本发明公开了一种应答非生物胁迫(盐、旱等)抗性基因TaCEO及含有所述基因TaCEO的植物表达载体pBI121/TaCEO;本发明还公开了所述基因TaCEO及含有所述基因TaCEO的植物表达载体在培育抗非生物胁迫(盐、旱等)中的应用。实验证明,本发明所述过表达转基因植株的抗非生物胁迫(盐、旱等)能力明显提高。

Description

小麦应答非生物胁迫抗性基因TaCEO及其应用
技术领域
本发明属于生物基因工程技术领域,尤其涉及小麦应答非生物胁迫抗性基因TaCEO及其应用。
背景技术
我国是世界上干旱半干旱地区面积较大的国家,旱地面积占全国总土地面积的52.5%,其中典型地带——黄土高原水土流失区,耕地约占半干旱地区的1/3,坡耕地占到耕地面积的75%,平均单位(667m2)产量低于150kg,不少地方还在100kg以下。但是目前该地区的灌溉面积仅为20%左右,单位面积产量仅为全国平均值的一半,其中典型半干旱地区,如黄土高原丘陵沟壑区,灌溉面积不足10%,单产仅为全国平均的三分之一。与此同时,我国是水资源匮乏的国家之一,人均水资源占有量仅为世界平均数的1/4,且近20年来,随着人口的剧增、耕地锐减、环境资源恶化,水资源的匮乏已经成为制约农业生产可持续发展的最大障碍。而且预计在相当长的时间内这种局面不会有很大的改善。除了干旱之外,壤盐渍化严重影响农作物生长和产量。随着经济的发展,土壤盐渍化愈来愈严重,已成为一个全球关注的社会问题;特别是我国人口众多,土壤盐渍化已经成为制约我国经济和社会发展的重要因素。所以,培育耐盐抗旱农作物新品种已成为当前一个十分迫切的任务。

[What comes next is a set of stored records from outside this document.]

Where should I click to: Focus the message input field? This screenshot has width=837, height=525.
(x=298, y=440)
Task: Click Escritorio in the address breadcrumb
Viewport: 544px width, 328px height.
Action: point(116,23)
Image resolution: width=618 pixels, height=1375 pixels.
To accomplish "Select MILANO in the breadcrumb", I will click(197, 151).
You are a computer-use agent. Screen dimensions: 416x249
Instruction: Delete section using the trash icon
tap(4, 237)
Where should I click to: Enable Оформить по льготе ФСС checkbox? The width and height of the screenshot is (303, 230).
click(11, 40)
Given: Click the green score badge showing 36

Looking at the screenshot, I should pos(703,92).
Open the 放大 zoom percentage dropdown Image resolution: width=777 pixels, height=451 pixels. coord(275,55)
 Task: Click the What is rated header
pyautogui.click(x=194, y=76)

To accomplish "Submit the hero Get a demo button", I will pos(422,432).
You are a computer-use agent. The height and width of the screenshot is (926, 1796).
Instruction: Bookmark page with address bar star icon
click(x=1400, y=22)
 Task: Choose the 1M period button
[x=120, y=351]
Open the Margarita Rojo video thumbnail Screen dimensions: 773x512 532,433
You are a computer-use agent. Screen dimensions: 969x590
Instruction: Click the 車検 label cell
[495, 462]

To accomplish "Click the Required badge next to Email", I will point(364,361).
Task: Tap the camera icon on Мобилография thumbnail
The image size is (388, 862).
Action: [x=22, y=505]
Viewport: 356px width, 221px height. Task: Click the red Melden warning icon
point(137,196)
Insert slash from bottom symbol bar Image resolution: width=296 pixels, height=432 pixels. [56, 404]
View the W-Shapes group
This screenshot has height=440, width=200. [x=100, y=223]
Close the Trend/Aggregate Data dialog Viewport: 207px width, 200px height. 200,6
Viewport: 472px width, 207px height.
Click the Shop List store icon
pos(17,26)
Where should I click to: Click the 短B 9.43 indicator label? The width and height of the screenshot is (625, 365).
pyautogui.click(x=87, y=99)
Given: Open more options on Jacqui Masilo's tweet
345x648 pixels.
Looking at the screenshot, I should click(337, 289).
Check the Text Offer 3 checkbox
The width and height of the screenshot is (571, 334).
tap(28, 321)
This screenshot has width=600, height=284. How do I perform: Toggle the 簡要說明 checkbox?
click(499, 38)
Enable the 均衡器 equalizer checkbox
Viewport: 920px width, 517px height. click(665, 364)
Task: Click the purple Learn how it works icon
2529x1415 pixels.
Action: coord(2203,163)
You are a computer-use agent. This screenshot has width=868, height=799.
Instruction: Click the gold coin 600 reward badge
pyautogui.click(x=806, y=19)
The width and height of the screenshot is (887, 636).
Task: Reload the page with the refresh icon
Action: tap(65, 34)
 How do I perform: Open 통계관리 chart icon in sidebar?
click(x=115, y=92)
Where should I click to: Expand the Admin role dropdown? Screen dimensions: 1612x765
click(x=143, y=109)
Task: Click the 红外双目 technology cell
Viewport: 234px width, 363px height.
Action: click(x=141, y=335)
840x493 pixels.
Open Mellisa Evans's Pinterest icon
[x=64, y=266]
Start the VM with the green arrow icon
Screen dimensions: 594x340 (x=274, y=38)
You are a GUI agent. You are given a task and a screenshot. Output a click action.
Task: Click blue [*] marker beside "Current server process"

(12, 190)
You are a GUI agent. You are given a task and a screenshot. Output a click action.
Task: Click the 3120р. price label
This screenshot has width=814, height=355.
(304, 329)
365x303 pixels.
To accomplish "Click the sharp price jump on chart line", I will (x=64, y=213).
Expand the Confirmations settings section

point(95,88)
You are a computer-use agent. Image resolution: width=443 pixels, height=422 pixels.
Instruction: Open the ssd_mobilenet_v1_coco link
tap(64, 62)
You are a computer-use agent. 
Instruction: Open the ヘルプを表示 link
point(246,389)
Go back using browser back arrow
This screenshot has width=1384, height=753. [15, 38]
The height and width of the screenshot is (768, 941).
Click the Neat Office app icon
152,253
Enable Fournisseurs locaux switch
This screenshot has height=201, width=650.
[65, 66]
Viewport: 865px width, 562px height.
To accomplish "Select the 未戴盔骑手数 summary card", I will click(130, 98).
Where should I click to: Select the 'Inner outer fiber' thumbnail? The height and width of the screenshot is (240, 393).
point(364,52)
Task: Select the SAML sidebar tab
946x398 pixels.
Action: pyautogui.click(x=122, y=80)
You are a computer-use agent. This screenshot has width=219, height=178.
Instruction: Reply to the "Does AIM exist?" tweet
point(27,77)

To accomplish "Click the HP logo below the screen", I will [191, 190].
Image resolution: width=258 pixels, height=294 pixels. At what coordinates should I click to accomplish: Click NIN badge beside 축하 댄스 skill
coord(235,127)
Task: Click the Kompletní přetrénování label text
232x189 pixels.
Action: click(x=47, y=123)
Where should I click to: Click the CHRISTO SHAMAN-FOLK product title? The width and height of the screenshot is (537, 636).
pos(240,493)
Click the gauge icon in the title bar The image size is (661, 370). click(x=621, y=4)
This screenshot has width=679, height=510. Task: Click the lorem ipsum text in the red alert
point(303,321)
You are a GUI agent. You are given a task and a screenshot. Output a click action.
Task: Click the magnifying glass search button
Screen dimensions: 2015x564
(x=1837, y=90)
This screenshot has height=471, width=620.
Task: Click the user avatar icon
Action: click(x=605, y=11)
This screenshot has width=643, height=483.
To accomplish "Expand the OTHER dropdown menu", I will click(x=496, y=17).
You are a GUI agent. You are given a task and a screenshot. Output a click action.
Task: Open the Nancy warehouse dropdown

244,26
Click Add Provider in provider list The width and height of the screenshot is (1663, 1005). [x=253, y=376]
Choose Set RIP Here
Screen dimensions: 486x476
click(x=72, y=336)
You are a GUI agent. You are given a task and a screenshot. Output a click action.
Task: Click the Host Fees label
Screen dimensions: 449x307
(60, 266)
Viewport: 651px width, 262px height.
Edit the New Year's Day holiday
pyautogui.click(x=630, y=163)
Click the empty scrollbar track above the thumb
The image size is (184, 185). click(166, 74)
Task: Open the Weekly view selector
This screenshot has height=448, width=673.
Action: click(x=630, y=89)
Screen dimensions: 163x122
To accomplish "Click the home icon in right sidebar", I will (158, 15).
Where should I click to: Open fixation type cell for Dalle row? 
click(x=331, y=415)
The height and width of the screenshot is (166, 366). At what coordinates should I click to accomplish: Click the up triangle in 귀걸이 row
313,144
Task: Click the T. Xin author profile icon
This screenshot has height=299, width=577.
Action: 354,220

除了传统育种方法外,利用基因工程和细胞工程等新技术可以快速稳定地获得具有优良耐盐抗旱能力的作物新品种。利用转基因技术将新的耐盐抗旱功能基因转入到作物中,以此高效开发耐盐抗旱转基因作物新品种,用于在盐碱地及干旱地区种植是一项具有广阔应用前景的技术。其前提是,必须较系统地了解植物耐盐抗旱机制,分离高效的与耐盐抗旱相关的基因。
多年来,有关植物耐盐抗旱机制方面的研究已取得了较大的进展,克隆了大量高盐、水分胁迫相关基因,为进一步阐明植物耐盐抗旱的分子机制提供了理论线索和依据。一些实验表明,将植物本身以及其他生物中与耐盐抗旱相关的基因转入植物中,其异源转录和翻译产物可以使转基因植物的耐盐抗旱能力明显提高。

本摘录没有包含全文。